Collected data
*** Block opens ***
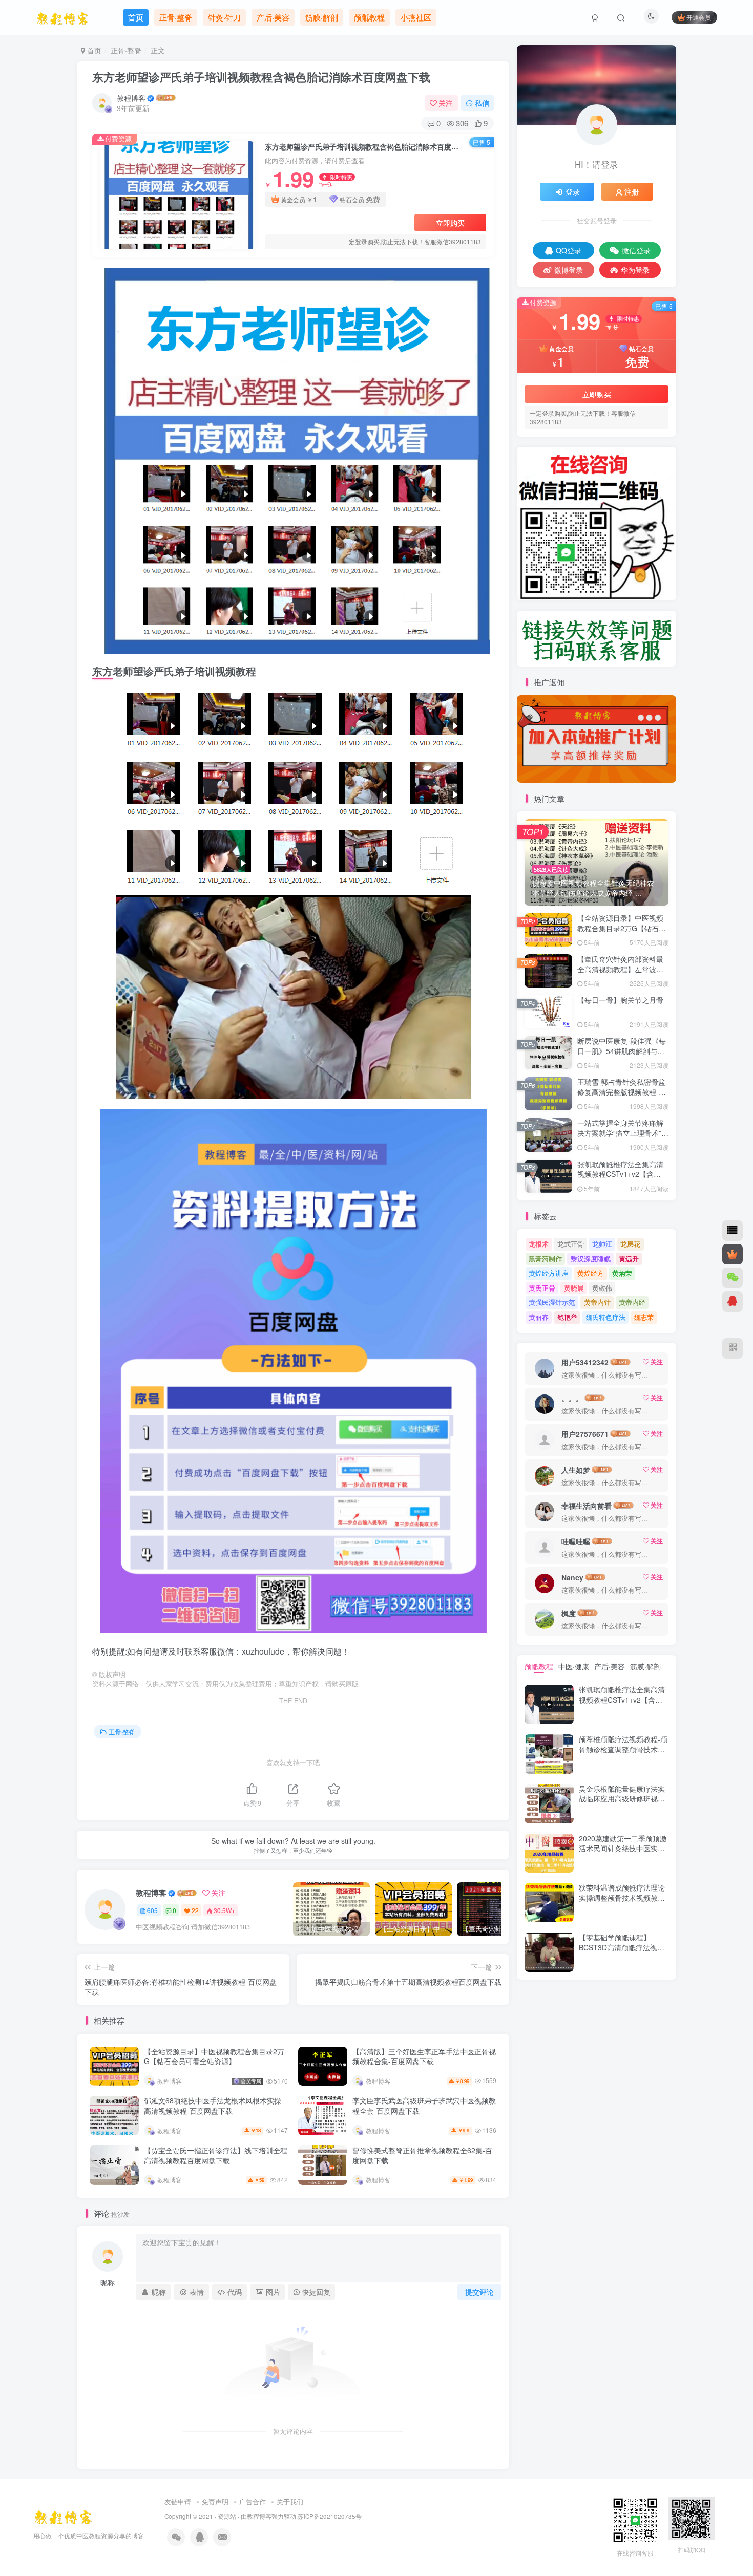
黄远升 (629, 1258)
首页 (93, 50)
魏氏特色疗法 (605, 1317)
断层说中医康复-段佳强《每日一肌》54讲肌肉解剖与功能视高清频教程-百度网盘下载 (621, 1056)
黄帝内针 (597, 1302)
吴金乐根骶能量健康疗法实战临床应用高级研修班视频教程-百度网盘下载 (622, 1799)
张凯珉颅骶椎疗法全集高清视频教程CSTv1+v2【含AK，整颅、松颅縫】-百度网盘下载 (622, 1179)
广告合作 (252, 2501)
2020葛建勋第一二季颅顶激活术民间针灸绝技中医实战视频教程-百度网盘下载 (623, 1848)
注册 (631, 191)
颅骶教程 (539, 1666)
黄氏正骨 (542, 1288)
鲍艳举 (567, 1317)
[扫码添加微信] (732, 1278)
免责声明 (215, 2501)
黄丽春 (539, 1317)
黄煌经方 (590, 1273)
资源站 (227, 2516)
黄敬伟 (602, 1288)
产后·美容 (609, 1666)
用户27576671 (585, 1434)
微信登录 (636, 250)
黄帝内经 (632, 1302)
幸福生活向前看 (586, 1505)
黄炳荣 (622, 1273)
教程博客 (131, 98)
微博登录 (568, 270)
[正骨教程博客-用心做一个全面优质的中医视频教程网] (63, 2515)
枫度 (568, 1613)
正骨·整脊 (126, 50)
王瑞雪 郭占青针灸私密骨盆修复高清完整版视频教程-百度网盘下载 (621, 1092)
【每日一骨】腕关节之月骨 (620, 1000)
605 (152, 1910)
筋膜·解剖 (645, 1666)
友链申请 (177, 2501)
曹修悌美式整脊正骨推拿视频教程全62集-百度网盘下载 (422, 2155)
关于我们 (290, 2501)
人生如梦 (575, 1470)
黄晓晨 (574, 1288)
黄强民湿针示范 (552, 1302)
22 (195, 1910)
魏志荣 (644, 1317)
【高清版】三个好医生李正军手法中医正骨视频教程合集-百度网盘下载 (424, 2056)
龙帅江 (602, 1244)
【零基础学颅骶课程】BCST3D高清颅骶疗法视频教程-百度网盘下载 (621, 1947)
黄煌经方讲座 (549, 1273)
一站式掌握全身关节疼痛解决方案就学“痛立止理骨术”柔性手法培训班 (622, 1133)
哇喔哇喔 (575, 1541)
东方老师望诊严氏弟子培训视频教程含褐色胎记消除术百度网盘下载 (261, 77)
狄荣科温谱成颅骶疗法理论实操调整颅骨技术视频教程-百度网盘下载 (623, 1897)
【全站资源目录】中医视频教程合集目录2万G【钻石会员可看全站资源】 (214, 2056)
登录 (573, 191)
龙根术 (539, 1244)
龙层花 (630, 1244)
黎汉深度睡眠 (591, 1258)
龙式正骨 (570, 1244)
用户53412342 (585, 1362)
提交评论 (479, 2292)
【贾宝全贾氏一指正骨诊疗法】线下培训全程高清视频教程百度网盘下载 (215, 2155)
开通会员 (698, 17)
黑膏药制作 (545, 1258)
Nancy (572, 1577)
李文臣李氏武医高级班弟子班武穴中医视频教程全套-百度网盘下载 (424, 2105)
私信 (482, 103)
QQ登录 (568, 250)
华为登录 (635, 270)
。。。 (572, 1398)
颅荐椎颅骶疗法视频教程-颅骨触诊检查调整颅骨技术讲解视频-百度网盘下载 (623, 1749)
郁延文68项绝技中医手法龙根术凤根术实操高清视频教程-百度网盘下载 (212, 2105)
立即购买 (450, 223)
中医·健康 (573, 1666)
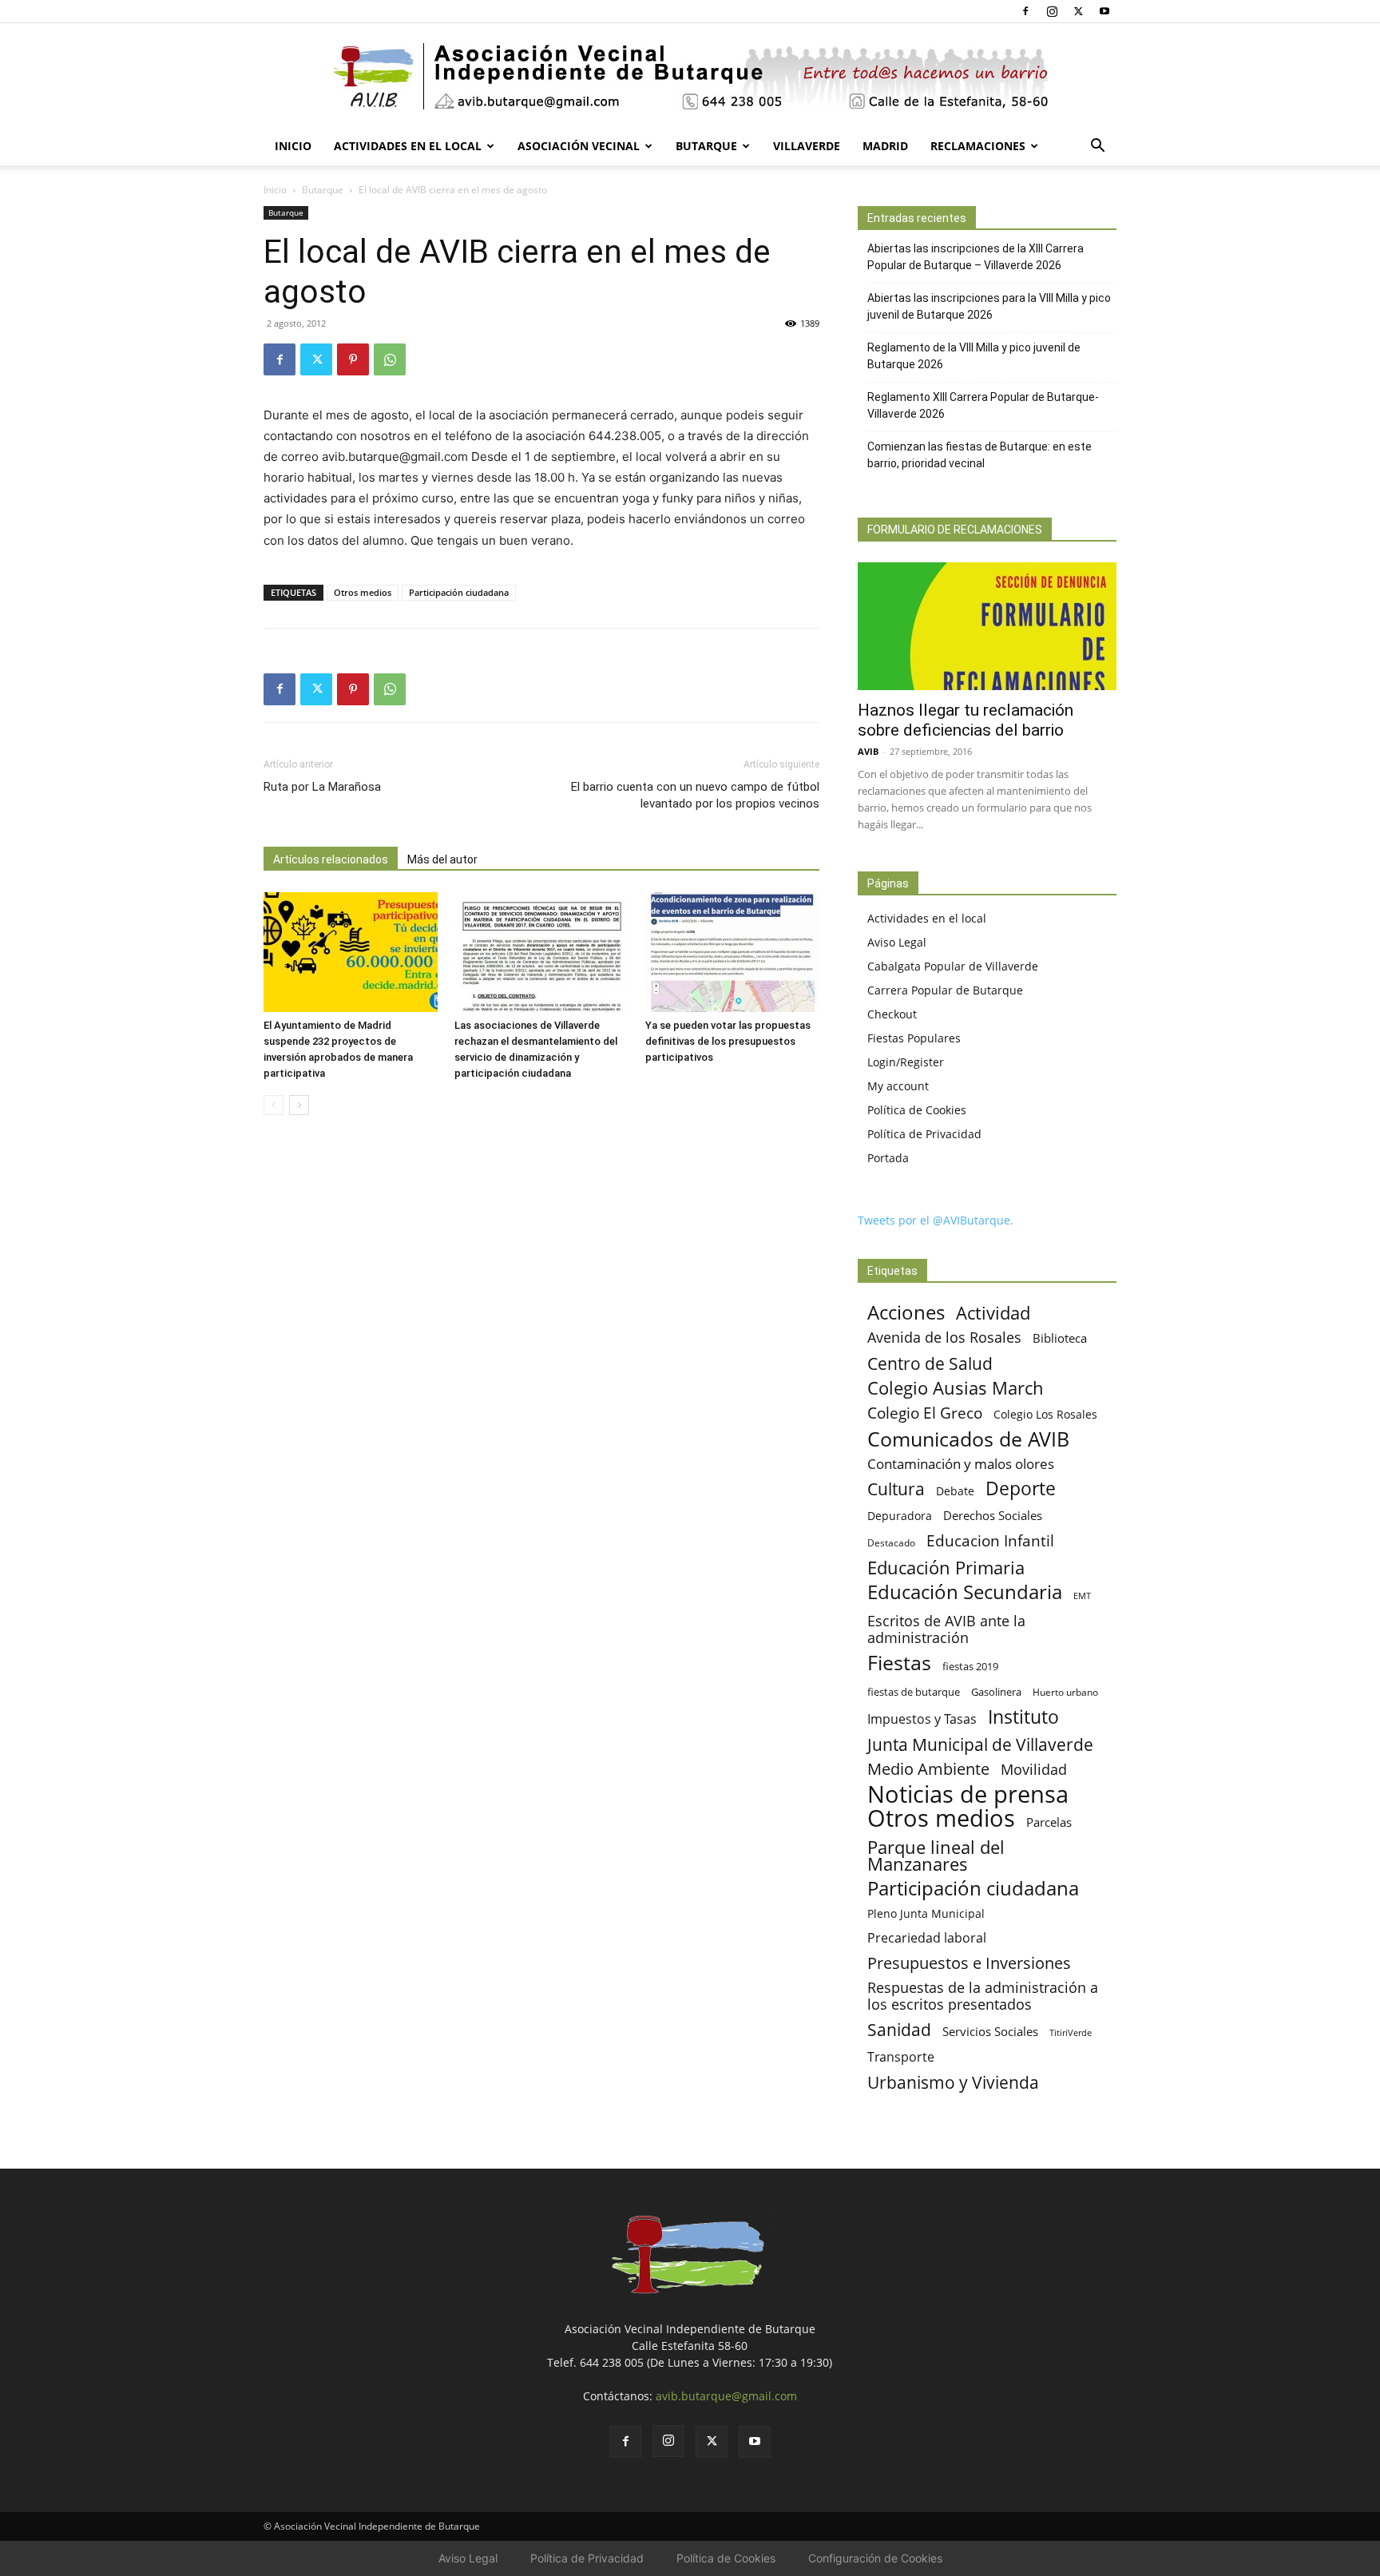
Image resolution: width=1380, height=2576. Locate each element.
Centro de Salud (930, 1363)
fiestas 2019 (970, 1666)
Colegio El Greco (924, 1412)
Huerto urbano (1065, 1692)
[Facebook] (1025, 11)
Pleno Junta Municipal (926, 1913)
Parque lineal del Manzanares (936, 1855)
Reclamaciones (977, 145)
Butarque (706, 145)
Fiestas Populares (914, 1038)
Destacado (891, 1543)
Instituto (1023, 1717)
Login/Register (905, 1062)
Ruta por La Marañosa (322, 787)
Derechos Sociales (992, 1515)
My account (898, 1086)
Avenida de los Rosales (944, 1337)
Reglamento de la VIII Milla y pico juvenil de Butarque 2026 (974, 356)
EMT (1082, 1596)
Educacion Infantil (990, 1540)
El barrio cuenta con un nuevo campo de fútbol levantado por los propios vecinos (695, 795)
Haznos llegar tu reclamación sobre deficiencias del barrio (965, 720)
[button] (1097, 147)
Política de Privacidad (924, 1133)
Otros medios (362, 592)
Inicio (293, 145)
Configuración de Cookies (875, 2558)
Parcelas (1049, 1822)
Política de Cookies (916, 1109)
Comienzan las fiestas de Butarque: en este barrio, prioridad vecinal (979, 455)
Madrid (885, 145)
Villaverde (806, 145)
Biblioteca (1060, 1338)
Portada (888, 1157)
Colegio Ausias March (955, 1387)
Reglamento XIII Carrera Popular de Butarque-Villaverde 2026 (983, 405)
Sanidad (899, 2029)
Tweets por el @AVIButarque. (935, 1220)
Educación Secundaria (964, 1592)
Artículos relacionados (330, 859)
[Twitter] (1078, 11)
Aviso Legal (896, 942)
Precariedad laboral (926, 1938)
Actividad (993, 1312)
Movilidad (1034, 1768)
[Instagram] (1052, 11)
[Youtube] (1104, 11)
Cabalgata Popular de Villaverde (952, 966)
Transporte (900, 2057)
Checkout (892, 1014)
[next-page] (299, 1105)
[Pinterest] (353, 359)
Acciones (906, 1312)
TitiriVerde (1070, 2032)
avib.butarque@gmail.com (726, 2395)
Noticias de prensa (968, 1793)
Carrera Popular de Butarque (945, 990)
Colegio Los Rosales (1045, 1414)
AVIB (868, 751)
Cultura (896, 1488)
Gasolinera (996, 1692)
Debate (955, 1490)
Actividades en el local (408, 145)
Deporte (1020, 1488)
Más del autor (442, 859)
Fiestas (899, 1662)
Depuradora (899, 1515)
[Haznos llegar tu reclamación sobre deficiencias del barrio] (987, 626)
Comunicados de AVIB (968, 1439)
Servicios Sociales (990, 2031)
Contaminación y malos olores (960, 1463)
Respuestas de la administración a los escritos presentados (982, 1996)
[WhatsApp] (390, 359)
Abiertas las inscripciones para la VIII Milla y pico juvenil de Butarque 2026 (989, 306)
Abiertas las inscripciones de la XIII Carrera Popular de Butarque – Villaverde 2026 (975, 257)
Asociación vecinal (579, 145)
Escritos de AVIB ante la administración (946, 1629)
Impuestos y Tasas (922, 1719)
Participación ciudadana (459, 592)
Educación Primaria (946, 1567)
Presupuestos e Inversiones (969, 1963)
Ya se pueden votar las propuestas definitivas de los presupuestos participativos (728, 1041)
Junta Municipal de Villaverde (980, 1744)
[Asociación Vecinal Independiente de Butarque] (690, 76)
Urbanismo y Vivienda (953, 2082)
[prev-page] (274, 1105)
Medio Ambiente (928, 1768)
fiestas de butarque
*** Block closes ***
Work instructions
Write out the entries above in full and exactly; no pictures.

Written solution
黄远升 (629, 1258)
首页 (93, 50)
魏氏特色疗法 (605, 1317)
断层说中医康复-段佳强《每日一肌》54讲肌肉解剖与功能视高清频教程-百度网盘下载 (621, 1056)
黄帝内针 (597, 1302)
吴金乐根骶能量健康疗法实战临床应用高级研修班视频教程-百度网盘下载 (622, 1799)
张凯珉颅骶椎疗法全集高清视频教程CSTv1+v2【含AK，整颅、松颅縫】-百度网盘下载 (622, 1179)
广告合作 (252, 2501)
2020葛建勋第一二季颅顶激活术民间针灸绝技中医实战视频教程-百度网盘下载 (623, 1848)
注册 (631, 191)
颅骶教程 (539, 1666)
黄氏正骨 (542, 1288)
鲍艳举 (567, 1317)
[扫码添加微信] (732, 1278)
免责声明 (215, 2501)
黄丽春 (539, 1317)
黄煌经方 (590, 1273)
资源站 (227, 2516)
黄敬伟 (602, 1288)
产后·美容 (609, 1666)
用户27576671 (585, 1434)
微信登录 (636, 250)
黄帝内经 (632, 1302)
幸福生活向前看 (586, 1505)
黄炳荣 (622, 1273)
教程博客 (131, 98)
微博登录 (568, 270)
[正骨教程博客-用心做一个全面优质的中医视频教程网] (63, 2515)
枫度 (568, 1613)
正骨·整脊 (126, 50)
王瑞雪 郭占青针灸私密骨盆修复高清完整版视频教程-百度网盘下载 (621, 1092)
【每日一骨】腕关节之月骨 (620, 1000)
605 (152, 1910)
筋膜·解剖 (645, 1666)
友链申请 (177, 2501)
曹修悌美式整脊正骨推拿视频教程全62集-百度网盘下载 (422, 2155)
关于我们 (290, 2501)
人生如梦 (575, 1470)
黄晓晨 (574, 1288)
黄强民湿针示范 (552, 1302)
22 (195, 1910)
魏志荣 (644, 1317)
【高清版】三个好医生李正军手法中医正骨视频教程合集-百度网盘下载 (424, 2056)
龙帅江 (602, 1244)
【零基础学颅骶课程】BCST3D高清颅骶疗法视频教程-百度网盘下载 (621, 1947)
黄煌经方讲座 (549, 1273)
一站式掌握全身关节疼痛解决方案就学“痛立止理骨术”柔性手法培训班 (622, 1133)
哇喔哇喔 (575, 1541)
东方老师望诊严氏弟子培训视频教程含褐色胎记消除术百度网盘下载 (261, 77)
狄荣科温谱成颅骶疗法理论实操调整颅骨技术视频教程-百度网盘下载 (623, 1897)
【全站资源目录】中医视频教程合集目录2万G【钻石会员可看全站资源】 (214, 2056)
登录 (573, 191)
龙根术 (539, 1244)
龙层花 (630, 1244)
黎汉深度睡眠 (591, 1258)
龙式正骨 (570, 1244)
用户53412342 (585, 1362)
提交评论 (479, 2292)
【贾宝全贾氏一指正骨诊疗法】线下培训全程高清视频教程百度网盘下载 (215, 2155)
开通会员 (698, 17)
黑膏药制作 (545, 1258)
Nancy (572, 1577)
李文臣李氏武医高级班弟子班武穴中医视频教程全套-百度网盘下载 (424, 2105)
私信 (482, 103)
QQ登录 (568, 250)
华为登录 (635, 270)
。。。 (572, 1398)
颅荐椎颅骶疗法视频教程-颅骨触诊检查调整颅骨技术讲解视频-百度网盘下载 (623, 1749)
郁延文68项绝技中医手法龙根术凤根术实操高清视频教程-百度网盘下载 (212, 2105)
立即购买 (450, 223)
中医·健康 (573, 1666)
Image resolution: width=1380, height=2576. Locate each element.
Centro de Salud (930, 1363)
fiestas 2019 (970, 1666)
Colegio El Greco (924, 1412)
Huerto urbano (1065, 1692)
[Facebook] (1025, 11)
Pleno Junta Municipal (926, 1913)
Parque lineal del Manzanares (936, 1855)
Reclamaciones (977, 145)
Butarque (706, 145)
Fiestas Populares (914, 1038)
Destacado (891, 1543)
Instituto (1023, 1717)
Login/Register (905, 1062)
Ruta por La Marañosa (322, 787)
Derechos Sociales (992, 1515)
My account (898, 1086)
Avenida de los Rosales (944, 1337)
Reglamento de la VIII Milla y pico juvenil de Butarque 2026 (974, 356)
EMT (1082, 1596)
Educacion Infantil (990, 1540)
El barrio cuenta con un nuevo campo de fútbol levantado por los propios vecinos (695, 795)
Haznos llegar tu reclamación sobre deficiencias del barrio (965, 720)
[button] (1097, 147)
Política de Privacidad (924, 1133)
Otros medios (362, 592)
Inicio (293, 145)
Configuración de Cookies (875, 2558)
Parcelas (1049, 1822)
Política de Cookies (916, 1109)
Comienzan las fiestas de Butarque: en este barrio, prioridad vecinal (979, 455)
Madrid (885, 145)
Villaverde (806, 145)
Biblioteca (1060, 1338)
Portada (888, 1157)
Colegio Ausias March (955, 1387)
Reglamento XIII Carrera Popular de Butarque-Villaverde 2026 (983, 405)
Sanidad (899, 2029)
Tweets por el @AVIButarque. (935, 1220)
Educación Secundaria (964, 1592)
Artículos relacionados (330, 859)
[Twitter] (1078, 11)
Aviso Legal (896, 942)
Precariedad laboral (926, 1938)
Actividad (993, 1312)
Movilidad (1034, 1768)
[Instagram] (1052, 11)
[Youtube] (1104, 11)
Cabalgata Popular de Villaverde (952, 966)
Transporte (900, 2057)
Checkout (892, 1014)
[next-page] (299, 1105)
[Pinterest] (353, 359)
Acciones (906, 1312)
TitiriVerde (1070, 2032)
avib.butarque@gmail.com (726, 2395)
Noticias de prensa (968, 1793)
Carrera Popular de Butarque (945, 990)
Colegio Los Rosales (1045, 1414)
AVIB (868, 751)
Cultura (896, 1488)
Gasolinera (996, 1692)
Debate (955, 1490)
Actividades en el local (408, 145)
Deporte (1020, 1488)
Más del autor (442, 859)
Fiestas (899, 1662)
Depuradora (899, 1515)
[Haznos llegar tu reclamación sobre deficiencias del barrio] (987, 626)
Comunicados de AVIB (968, 1439)
Servicios Sociales (990, 2031)
Contaminación y malos olores (960, 1463)
Respuestas de la administración a los escritos presentados (982, 1996)
[WhatsApp] (390, 359)
Abiertas las inscripciones para la VIII Milla y pico juvenil de Butarque 2026 (989, 306)
Abiertas las inscripciones de la XIII Carrera Popular de Butarque – Villaverde 2026 (975, 257)
Asociación vecinal (579, 145)
Escritos de AVIB ante la administración (946, 1629)
Impuestos y Tasas (922, 1719)
Participación ciudadana (459, 592)
Educación Primaria (946, 1567)
Presupuestos e Inversiones (969, 1963)
Ya se pueden votar las propuestas definitivas de los presupuestos participativos (728, 1041)
Junta Municipal de Villaverde (980, 1744)
[Asociación Vecinal Independiente de Butarque] (690, 76)
Urbanismo y Vivienda (953, 2082)
[prev-page] (274, 1105)
Medio Ambiente (928, 1768)
fiestas de butarque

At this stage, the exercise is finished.